A Sentiment Analysis example with Snowflake Marketplace Cybersyn Github Archive Events Data

Date: December 2022
Opinions expressed in this post are solely my own and do not represent the views or opinions of my employer.

Snowflake announced a strategic partnership with Cybersyn back in August 2022. As a partner, Cybersyn offers data products in the Snowflake Marketplace (SMP) that will be exclusively distributed via Snowflake. These data products are intended to combine multiple public data sources and focus on industry use cases providing sample queries as well as Streamlit applications to make the data discovery easier. And of course, just like any other datasets in the SMP, you can access these datasets in your own Snowflake account with one-click.

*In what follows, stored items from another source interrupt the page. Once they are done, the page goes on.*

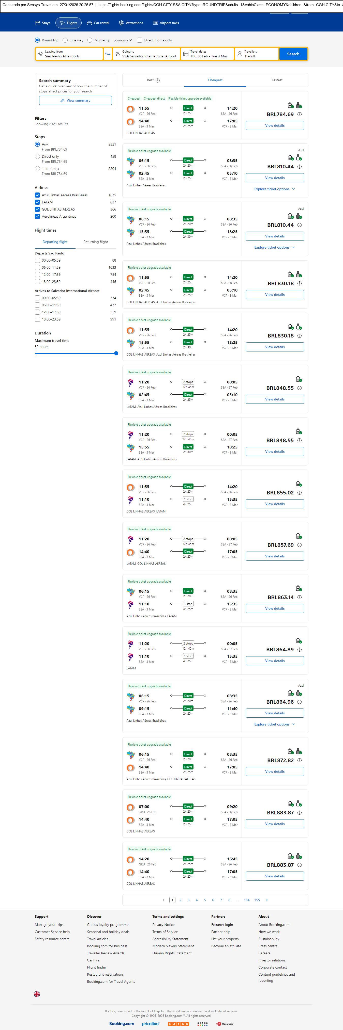Select the One way radio button
Viewport: 343px width, 1030px height.
65,40
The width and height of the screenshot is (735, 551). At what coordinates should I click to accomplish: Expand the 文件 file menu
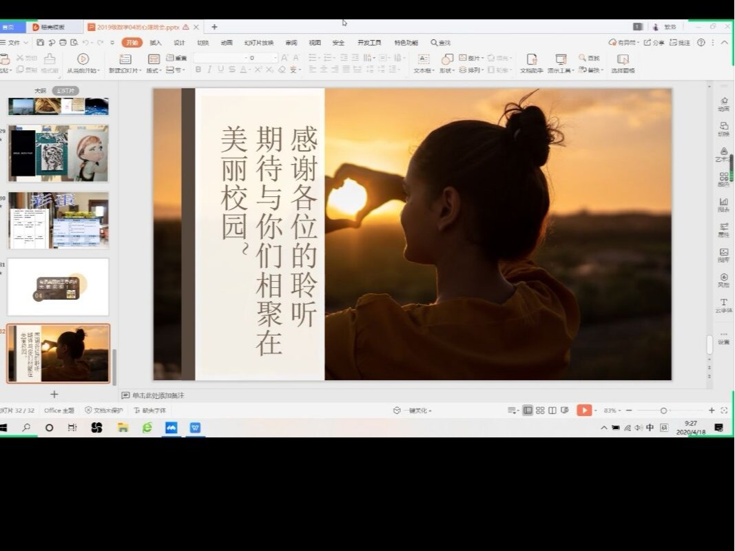(14, 43)
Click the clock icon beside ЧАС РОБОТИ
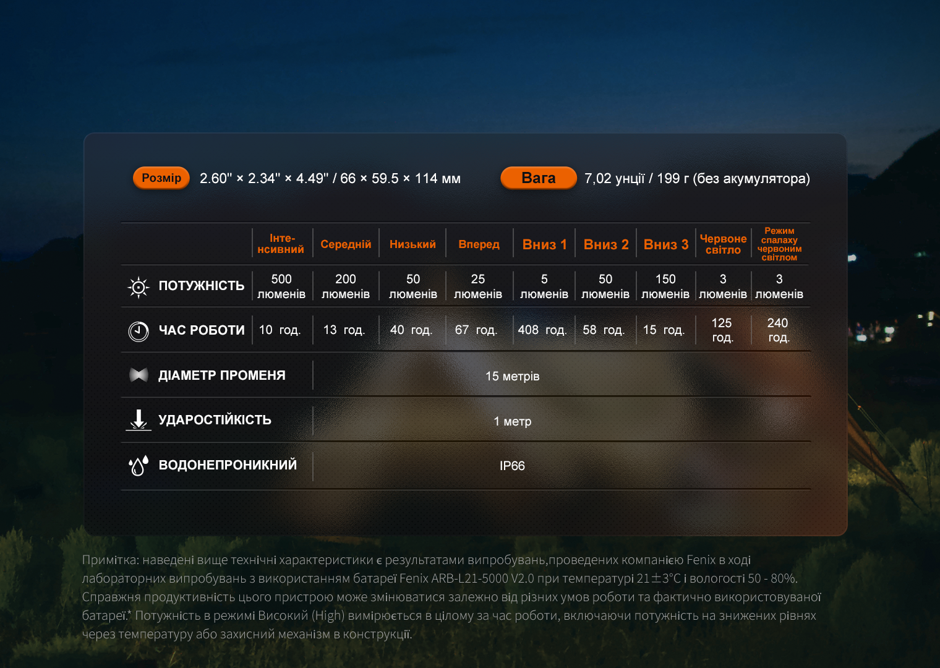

A couple of Cybersyn datasets that have been available recently include the following:

  1. Data Commons: Public Data: Datasets that aggregate data from government data sources on Demographics, Economics, Emissions and Environment topics at national, state, county, and municipal levels. Here is a nice Streamlit dashboard for discovery: https://cybersyn-datacommons.streamlit.app/. I spent quite a bit time in this dashboard looking at country trends and feature correlations. Fun!
  2. FHFA: Single Family Home Appraisals & Values: The Uniform Appraisal Dataset (UAD) Aggregate Statistics dataset that provides trends in single family appraisals collected by Fannie Mae and Freddie Mac.
  3. Github Archive Events: GH Archive datasets that provide Github activity data from public Github repositories. All public Github actions (along with the acted upon user, repository, etc.) are available in a single schema in this dataset. This is a particularly fun dataset to look at and play with to get interesting insights. Let’s play with it.

I got the Github Archive Events dataset in my Snowflake account with one click and then decided to apply NLP Sentinent Analysis in a Hex notebook using nltk. Hex notebook with the code is provided here.

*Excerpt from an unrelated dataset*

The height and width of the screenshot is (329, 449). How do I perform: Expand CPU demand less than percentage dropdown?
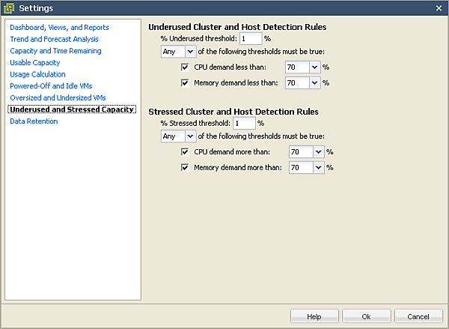(x=315, y=67)
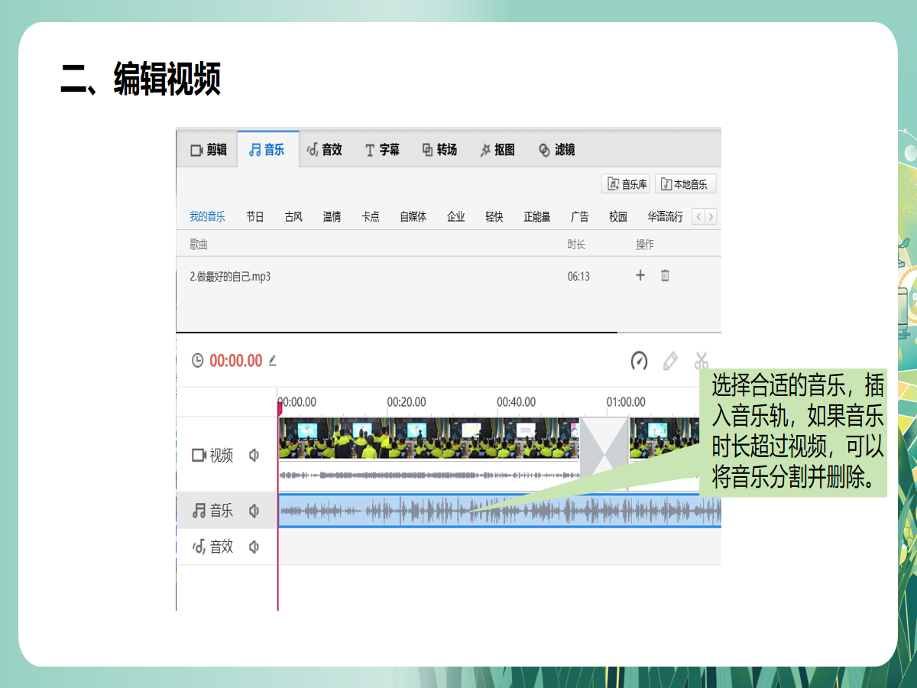917x688 pixels.
Task: Mute the 视频 track speaker
Action: 255,456
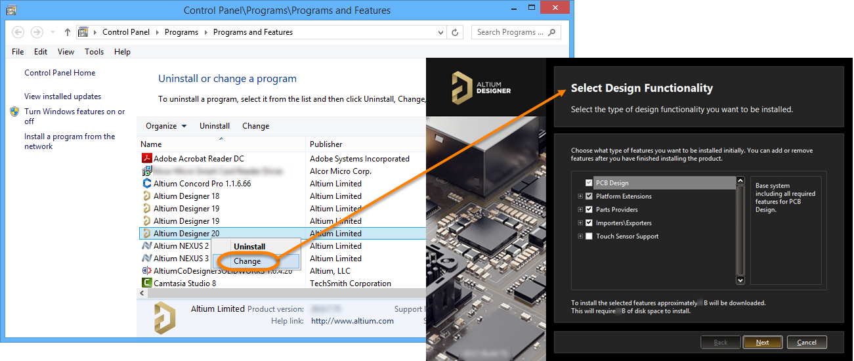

Also, here is useful documentation about this dataset from Cybersyn: https://dbdocs.io/Cybersyn/Github

In the Hex notebook, I first ran the following query against Cybersyn GH_EVENTS table to get the comments for the ‘Snowflake-Labs/sfquickstarts’ public Github repo and created a table with all the comments from the pull requests review and commit events:

CREATE OR REPLACE TABLE GITHUB_COMMENTS (id string, text string) AS 
(
SELECT id, parse_json(payload_comment):body as text from GITHUB_ARCHIVE_EVENTS.CYBERSYN.GH_EVENTS
WHERE type IN ('PullRequestReviewCommentEvent','PullRequestReviewEvent', 'CommitCommentEvent')
AND repo_name='Snowflake-Labs/sfquickstarts'
AND payload_comment IS NOT NULL
AND text IS NOT NULL
)

Here are the results with all the comments for the repository:

After loading nltk packages and dependencies (nltk_data.zip) into a stage, a Python UDF that uses nltk packages is created as follows:

#create model udf
sentiment_analysis_udf = hex_snowpark_session.udf.register(lambda *args:
sentiment_analysis(str(args)),
name="sentiment_analysis",
stage_location="@model_files",
return_type=FloatType(),
is_permanent=True,
input_types=[StringType()],
packages=["nltk"],
imports = [('@python_load/nltk_data.zip')],
replace=True)

And finally we can call this Python UDF in a simple SQL statement to do sentiment analysis for each comment and write the results into a new table called SENTIMENT_RESULTS:

sentiments = hex_snowpark_session.sql("SELECT text, sentiment_analysis(text) AS sentiment FROM GITHUB_COMMENTS")
sentiments.write.save_as_table('SENTIMENT_RESULTS', mode='overwrite')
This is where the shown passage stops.